`struct` — 패킹 된 바이너리 데이터로 바이트열을 해석¶

소스 코드: Lib/struct.py

This module converts between Python values and C structs represented as Python bytes objects. Compact format strings describe the intended conversions to/from Python values. The module’s functions and objects can be used for two largely distinct applications, data exchange with external sources (files or network connections), or data transfer between the Python application and the C layer.

참고

When no prefix character is given, native mode is the default. It packs or unpacks data based on the platform and compiler on which the Python interpreter was built. The result of packing a given C struct includes pad bytes which maintain proper alignment for the C types involved; similarly, alignment is taken into account when unpacking. In contrast, when communicating data between external sources, the programmer is responsible for defining byte ordering and padding between elements. See 바이트 순서, 크기 및 정렬 for details.

Several struct functions (and methods of Struct) take a buffer argument. This refers to objects that implement the 버퍼 프로토콜 and provide either a readable or read-writable buffer. The most common types used for that purpose are bytes and bytearray, but many other types that can be viewed as an array of bytes implement the buffer protocol, so that they can be read/filled without additional copying from a bytes object.

함수와 예외¶

이 모듈은 다음과 같은 예외와 함수를 정의합니다:

exception struct.error¶: 여러 상황에서 발생하는 예외; 인자는 무엇이 잘못되었는지 설명하는 문자열입니다.
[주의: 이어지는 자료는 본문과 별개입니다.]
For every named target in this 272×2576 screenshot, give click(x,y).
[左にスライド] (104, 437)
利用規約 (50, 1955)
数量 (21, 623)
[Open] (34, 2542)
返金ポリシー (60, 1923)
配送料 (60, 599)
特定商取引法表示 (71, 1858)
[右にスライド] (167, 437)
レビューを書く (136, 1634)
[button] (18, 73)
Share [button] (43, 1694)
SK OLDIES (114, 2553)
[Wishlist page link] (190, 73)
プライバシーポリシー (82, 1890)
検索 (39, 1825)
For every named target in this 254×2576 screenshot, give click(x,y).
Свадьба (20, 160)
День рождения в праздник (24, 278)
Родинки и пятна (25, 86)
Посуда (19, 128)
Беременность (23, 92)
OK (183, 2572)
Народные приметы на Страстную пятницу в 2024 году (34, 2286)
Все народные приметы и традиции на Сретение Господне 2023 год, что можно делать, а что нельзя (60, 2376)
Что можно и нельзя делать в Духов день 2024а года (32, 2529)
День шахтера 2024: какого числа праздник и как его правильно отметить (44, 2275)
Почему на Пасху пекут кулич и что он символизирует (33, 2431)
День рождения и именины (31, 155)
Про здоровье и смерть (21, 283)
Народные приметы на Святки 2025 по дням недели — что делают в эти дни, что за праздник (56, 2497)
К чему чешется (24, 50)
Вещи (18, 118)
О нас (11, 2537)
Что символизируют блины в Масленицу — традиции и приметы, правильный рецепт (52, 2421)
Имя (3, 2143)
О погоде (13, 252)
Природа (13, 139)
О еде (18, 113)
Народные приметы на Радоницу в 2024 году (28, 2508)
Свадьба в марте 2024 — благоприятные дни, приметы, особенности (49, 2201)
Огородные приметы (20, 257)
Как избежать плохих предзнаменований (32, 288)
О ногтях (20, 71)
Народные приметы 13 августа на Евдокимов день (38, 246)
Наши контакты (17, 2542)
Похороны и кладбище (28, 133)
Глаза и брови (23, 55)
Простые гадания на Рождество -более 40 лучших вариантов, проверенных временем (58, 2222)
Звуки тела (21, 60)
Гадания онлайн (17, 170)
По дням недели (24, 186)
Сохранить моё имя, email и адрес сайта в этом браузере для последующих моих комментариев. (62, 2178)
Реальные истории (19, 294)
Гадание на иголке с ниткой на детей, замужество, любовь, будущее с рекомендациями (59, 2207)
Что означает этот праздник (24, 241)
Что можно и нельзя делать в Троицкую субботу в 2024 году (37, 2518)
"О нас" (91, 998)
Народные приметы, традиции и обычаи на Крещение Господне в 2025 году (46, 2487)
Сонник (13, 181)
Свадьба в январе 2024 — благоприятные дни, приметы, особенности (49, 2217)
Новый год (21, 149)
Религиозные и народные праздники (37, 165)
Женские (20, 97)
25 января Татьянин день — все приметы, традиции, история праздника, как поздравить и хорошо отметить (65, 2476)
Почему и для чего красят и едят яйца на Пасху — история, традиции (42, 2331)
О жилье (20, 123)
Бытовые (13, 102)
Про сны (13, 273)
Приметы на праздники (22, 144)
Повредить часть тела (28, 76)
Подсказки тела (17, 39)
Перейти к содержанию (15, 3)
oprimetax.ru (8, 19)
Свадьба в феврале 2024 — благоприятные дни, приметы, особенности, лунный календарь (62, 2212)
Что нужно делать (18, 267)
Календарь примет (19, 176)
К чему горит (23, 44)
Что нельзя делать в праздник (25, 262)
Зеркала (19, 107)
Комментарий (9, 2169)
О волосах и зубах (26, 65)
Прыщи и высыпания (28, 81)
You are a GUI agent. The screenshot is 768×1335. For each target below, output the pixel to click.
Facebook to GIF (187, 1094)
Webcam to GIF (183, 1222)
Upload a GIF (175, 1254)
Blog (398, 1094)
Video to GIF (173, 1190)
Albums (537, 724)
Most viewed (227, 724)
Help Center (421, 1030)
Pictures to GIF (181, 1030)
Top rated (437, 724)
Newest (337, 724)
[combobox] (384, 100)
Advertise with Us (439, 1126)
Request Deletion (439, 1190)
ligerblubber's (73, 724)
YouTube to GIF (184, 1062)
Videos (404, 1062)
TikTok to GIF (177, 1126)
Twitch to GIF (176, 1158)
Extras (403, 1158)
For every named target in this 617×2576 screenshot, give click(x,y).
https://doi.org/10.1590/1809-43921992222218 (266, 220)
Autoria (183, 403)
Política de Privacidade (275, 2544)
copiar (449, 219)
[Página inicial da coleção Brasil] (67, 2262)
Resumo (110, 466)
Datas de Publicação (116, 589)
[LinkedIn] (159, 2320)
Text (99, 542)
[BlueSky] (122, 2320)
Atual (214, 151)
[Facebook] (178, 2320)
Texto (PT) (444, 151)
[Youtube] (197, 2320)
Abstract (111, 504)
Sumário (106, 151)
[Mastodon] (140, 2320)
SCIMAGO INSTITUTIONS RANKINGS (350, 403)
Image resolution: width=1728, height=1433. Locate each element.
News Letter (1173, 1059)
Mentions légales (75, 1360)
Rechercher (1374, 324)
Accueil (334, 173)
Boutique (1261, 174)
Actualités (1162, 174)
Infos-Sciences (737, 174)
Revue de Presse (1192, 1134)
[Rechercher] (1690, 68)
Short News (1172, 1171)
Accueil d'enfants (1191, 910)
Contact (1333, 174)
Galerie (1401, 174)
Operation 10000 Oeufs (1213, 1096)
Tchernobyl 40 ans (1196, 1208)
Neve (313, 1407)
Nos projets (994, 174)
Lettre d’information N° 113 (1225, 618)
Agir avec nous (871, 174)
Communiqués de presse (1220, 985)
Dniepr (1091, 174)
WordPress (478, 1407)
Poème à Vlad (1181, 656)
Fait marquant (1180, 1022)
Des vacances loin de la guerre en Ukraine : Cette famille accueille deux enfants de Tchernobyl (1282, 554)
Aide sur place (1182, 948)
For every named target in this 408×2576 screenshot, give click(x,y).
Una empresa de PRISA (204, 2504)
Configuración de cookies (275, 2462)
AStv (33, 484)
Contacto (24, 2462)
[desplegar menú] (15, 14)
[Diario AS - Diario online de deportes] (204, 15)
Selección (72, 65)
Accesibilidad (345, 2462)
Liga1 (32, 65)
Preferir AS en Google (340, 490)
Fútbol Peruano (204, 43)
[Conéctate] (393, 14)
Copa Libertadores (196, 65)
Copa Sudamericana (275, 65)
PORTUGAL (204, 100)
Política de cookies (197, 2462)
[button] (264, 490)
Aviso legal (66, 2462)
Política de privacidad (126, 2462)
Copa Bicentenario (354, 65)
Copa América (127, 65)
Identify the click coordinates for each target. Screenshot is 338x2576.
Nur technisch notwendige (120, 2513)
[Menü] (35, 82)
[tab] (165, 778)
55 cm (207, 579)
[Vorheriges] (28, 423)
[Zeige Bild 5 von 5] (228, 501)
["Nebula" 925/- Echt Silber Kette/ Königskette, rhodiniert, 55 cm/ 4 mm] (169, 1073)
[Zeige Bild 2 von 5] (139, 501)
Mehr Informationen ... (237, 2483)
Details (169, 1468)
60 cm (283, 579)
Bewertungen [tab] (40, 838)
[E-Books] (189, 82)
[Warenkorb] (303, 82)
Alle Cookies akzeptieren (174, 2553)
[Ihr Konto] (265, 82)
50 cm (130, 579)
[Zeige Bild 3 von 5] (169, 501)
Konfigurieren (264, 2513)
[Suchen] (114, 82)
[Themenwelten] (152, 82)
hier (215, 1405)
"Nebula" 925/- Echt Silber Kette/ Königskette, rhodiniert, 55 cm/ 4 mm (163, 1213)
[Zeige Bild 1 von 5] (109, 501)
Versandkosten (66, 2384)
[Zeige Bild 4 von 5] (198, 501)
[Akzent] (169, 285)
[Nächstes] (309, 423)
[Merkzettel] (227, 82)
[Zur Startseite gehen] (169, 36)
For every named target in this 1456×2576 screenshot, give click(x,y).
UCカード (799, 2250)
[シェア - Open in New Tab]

struct.pack(format, v1, v2, ...)¶: v1, v2, … 값을 포함하고 포맷 문자열 format에 따라 패킹 된 바이트열 객체를 반환합니다. 인자는 포맷이 요구하는 값과 정확히 일치해야 합니다.

struct.pack_into(format, buffer, offset, v1, v2, ...)¶: Pack the values v1, v2, … according to the format string format and write the packed bytes into the writable buffer buffer starting at position offset. Note that offset is a required argument. A negative offset counts from the end of buffer.

struct.unpack(format, buffer)¶: 포맷 문자열 format에 따라 버퍼 buffer(아마도 pack(format, ...)으로 패킹 된)에서 언 패킹 합니다. 정확히 하나의 항목을 포함하더라도 결과는 튜플입니다. 바이트 단위의 버퍼 크기는 (calcsize()에 의해 반영되는) 포맷이 요구하는 크기와 일치해야 합니다.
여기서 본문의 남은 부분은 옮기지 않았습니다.